American on Purpose: The Improbable Adventures of an Unlikely Patriot
- Author: Craig Ferguson
- Language: English
- Publisher: Harper (imprint)
- Publication date: September 22, 2009
- Publication place: United States
- Media type: Audiobook, Ebook, Print (hardcover)
- Pages: 288 (Hardcover)
- ISBN: 978-0-06-171954-7 (Hardcover)
- OCLC: 436441171

= American on Purpose =

2009 memoir by Craig Ferguson

American on Purpose: The Improbable Adventures of an Unlikely Patriot is a memoir written by entertainer Craig Ferguson.

The book details various experiences over several decades in Ferguson's life from his days in Scotland through his migration to the United States; the rise of his performing career in the United Kingdom, then Hollywood, and eventual acquisition of US citizenship in early 2008. He tells about his assorted jobs as a musician in a punk rock band, a bouncer, a construction worker, comedian and actor, as well as his struggle with alcoholism and drug abuse, and contemplation of suicide at a low point in his life.
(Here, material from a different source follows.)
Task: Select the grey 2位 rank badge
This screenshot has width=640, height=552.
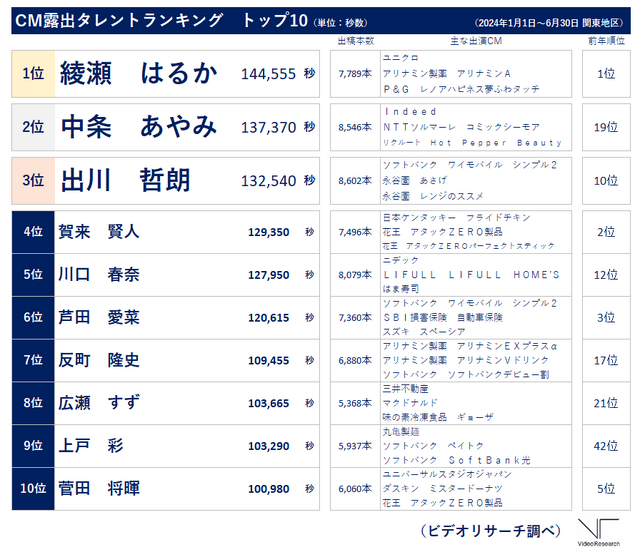Action: (x=33, y=127)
In December 2010 the audiobook version, read by Ferguson, was nominated for a Best Spoken Word Album Grammy.

== Promotion ==
A few weeks before and after the book went on sale, Ferguson's The Late Late Show featured a recurring segment called "Celebrities Read Excerpts from Craig's Book", with various celebrity guests reading anecdotes from the book in a green-screened library set.